(Items listed in a dataset)
- - - - - - -

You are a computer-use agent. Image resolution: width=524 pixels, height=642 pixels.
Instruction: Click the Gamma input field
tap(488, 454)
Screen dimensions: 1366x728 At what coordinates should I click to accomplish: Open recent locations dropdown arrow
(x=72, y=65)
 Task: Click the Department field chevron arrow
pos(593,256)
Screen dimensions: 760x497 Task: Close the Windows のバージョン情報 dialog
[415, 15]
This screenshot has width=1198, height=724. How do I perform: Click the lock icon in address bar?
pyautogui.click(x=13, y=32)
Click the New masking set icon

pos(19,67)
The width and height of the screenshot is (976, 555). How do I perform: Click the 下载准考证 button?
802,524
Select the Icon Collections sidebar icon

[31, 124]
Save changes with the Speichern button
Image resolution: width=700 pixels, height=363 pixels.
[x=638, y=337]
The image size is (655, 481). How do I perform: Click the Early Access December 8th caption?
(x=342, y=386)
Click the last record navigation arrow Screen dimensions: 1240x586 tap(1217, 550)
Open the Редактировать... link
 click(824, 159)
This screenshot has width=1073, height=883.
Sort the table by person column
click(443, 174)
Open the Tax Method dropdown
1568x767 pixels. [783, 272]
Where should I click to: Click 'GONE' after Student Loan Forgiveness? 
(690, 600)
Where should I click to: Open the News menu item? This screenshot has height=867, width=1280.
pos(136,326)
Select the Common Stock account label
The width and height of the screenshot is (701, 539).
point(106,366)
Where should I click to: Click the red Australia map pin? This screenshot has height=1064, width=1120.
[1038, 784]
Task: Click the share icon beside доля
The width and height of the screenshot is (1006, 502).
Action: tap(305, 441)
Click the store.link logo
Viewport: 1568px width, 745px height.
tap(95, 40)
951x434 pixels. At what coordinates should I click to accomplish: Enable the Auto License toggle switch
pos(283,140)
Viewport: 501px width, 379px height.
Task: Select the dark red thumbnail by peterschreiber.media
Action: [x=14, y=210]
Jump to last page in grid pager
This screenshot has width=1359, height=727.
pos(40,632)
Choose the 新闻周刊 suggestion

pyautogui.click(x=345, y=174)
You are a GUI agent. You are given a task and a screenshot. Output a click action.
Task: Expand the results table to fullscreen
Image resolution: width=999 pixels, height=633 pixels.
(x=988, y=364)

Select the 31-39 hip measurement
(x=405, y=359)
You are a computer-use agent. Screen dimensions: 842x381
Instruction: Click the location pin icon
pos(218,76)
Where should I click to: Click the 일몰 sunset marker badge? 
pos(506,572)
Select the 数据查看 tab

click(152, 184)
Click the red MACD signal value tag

- - - - - - -

WORK ITEM: Lines holding the word "agent" should be copied from the entries above.

RESPONSE TO THIS TASK:
You are a computer-use agent. Image resolution: width=524 pixels, height=642 pixels.
You are a GUI agent. You are given a task and a screenshot. Output a click action.
You are a computer-use agent. Screen dimensions: 842x381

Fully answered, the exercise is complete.